Why do random forests work? They are self-regularizing adaptive smoothers

Here's some context and a partial summary (youoy also has a nice summary) --

Context:

A random forest is an ML model that can be trained to predict an output value based on a list of input features: eg, predicting a house's value based on square footage, location, etc. This paper focuses on regression models, meaning the output value is a real number (or a vector thereof). Classical ML theory suggests that models with many learned parameters are more likely to overfit the training data, meaning that when you predict an output for a test (non-training) input, the predicted value is less likely to be correct because the model is not generalizing well (it does well on training data, but not on test data - aka, it has memorized, but not understood).

Historically, a surprise is that random forests can have many parameters yet don't overfit. This paper explores the surprise.

What the paper says:

The perspective of the paper is to see random forests (and related models) as _smoothers_, which is a kind of model that essentially memorizes the training data and then makes predictions by combining training output values that are relevant to the prediction-time (new) input values. For example, k-nearest neighbors is a simple kind of smoother. A single decision tree counts as a smoother because each final/leaf node in the tree predicts a value based on combining training outputs that could possibly reach that node. The same can be said for forests.

So the authors see a random forest as a way to use a subset of training data and a subset of (or set of weights on) training features, to provide an averaged output. While a single decision tree can overfit (become "spikey") because some leaf nodes can be based on single training examples, a forest gives a smoother prediction function since it is averaging across many trees, and often other trees won't be spikey for the same input (their leaf node may be based on many training points, not a single one).

Finally, the authors refer to random forests as _adaptive smoothers_ to point out that random forests become even better at smoothing in locations in the input space that either have high variation (intuitively, that have a higher slope), or that are far from the training data. The word "adaptive" indicates that the predicted function changes behavior based on the nature of the data — eg, with k-NN, an adaptive version might increase the value of k at some places in the input space.

The way random forests act adaptively is that (a) the prediction function is naturally more dense (can change value more quickly) in areas of high variability because those locations will have more leaf nodes, and (b) the prediction function is typically a combination of a wider variety of possible values when the input is far from the training data because in that case the trees are likely to provide a variety of output values. These are both ways to avoid overfitting to training data and to generalize better to new inputs.

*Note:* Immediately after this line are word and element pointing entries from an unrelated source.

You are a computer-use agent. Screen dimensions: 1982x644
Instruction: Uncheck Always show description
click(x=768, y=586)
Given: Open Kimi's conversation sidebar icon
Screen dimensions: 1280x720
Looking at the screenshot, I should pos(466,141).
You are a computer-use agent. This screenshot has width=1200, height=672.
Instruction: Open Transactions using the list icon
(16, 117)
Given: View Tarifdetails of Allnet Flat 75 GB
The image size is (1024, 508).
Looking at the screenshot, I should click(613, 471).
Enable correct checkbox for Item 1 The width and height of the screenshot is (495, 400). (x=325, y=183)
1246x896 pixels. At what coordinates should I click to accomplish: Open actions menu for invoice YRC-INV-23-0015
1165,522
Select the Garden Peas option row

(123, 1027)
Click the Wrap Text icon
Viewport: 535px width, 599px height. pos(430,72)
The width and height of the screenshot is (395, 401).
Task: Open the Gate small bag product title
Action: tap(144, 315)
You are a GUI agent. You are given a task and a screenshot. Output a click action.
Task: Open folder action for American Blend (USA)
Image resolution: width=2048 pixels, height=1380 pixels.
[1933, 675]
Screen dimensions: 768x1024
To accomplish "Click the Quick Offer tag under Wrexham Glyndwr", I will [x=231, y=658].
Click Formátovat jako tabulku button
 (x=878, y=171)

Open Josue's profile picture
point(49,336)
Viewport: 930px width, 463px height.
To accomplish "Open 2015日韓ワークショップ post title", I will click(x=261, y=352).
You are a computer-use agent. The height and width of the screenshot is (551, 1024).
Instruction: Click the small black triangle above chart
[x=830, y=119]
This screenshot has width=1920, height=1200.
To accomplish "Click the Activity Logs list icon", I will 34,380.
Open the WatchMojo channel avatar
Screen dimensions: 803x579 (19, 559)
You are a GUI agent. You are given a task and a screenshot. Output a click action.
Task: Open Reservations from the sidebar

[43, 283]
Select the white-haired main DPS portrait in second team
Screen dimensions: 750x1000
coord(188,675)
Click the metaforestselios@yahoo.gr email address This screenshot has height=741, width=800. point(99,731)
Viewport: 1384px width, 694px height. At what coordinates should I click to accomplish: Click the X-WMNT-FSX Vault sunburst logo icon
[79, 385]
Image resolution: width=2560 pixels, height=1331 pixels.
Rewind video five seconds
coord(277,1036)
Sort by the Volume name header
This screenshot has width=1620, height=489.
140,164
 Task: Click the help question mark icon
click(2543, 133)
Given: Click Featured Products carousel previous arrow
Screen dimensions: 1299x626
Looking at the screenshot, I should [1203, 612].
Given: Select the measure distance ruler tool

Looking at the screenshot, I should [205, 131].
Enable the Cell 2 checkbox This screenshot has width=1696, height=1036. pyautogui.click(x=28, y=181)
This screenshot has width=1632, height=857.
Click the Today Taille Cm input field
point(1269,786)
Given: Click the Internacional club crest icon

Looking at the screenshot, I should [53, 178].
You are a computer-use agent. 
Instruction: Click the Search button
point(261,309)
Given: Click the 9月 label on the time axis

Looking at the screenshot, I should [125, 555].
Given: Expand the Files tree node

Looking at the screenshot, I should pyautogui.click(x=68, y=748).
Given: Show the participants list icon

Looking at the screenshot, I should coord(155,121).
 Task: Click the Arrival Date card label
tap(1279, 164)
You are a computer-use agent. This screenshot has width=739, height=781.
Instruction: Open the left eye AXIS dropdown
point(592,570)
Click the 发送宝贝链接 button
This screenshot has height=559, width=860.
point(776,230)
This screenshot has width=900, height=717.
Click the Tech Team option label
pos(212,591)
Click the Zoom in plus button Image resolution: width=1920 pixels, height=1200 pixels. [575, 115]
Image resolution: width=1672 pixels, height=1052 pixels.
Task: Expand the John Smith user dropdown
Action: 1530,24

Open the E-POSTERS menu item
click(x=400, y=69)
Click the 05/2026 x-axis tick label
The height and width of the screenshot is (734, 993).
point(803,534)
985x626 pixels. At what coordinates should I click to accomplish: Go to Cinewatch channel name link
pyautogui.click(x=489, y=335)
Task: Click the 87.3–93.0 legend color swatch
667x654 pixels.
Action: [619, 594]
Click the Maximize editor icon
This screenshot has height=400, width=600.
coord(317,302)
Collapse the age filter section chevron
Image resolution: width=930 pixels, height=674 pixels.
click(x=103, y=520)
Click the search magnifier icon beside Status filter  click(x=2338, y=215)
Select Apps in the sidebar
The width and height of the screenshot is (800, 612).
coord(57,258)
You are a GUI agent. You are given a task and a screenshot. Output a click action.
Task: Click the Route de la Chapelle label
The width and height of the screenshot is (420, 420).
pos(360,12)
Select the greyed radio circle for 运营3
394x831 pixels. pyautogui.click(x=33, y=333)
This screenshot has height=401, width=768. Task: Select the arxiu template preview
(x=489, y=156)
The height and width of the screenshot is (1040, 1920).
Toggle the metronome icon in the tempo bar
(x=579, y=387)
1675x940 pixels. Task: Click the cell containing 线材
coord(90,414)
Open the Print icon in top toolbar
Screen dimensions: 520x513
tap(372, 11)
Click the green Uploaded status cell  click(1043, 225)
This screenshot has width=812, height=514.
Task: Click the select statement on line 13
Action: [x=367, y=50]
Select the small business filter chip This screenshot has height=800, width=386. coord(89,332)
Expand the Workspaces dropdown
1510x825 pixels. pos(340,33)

Disclaimer: I did not carefully read the paper; this is my quick understanding.

I think this is specifically coming to terms with an insight that's taught to statisticians about a bias-variance tradeoff.

From my understanding, in a statistical setting, low variability in bias leads to high variability in variance whereas low variability in variance leads to high variability in bias. The example I saw was with K-means, where K = N leads to high variance (the predicted cluster is highly variable) but low bias (take an input point, you get that exact input point back), vs. K=1 low variance (there's only one cluster) but bad bias (input point is far away from the cluster center/representative point).

I'm not sure I've characterized it well but there's a Twitter post from Alicia Curth that explains it [0] as well as a paper that goes into it [1].

[0] https://x.com/AliciaCurth/status/1841817856142348529

[1] https://arxiv.org/abs/2409.18842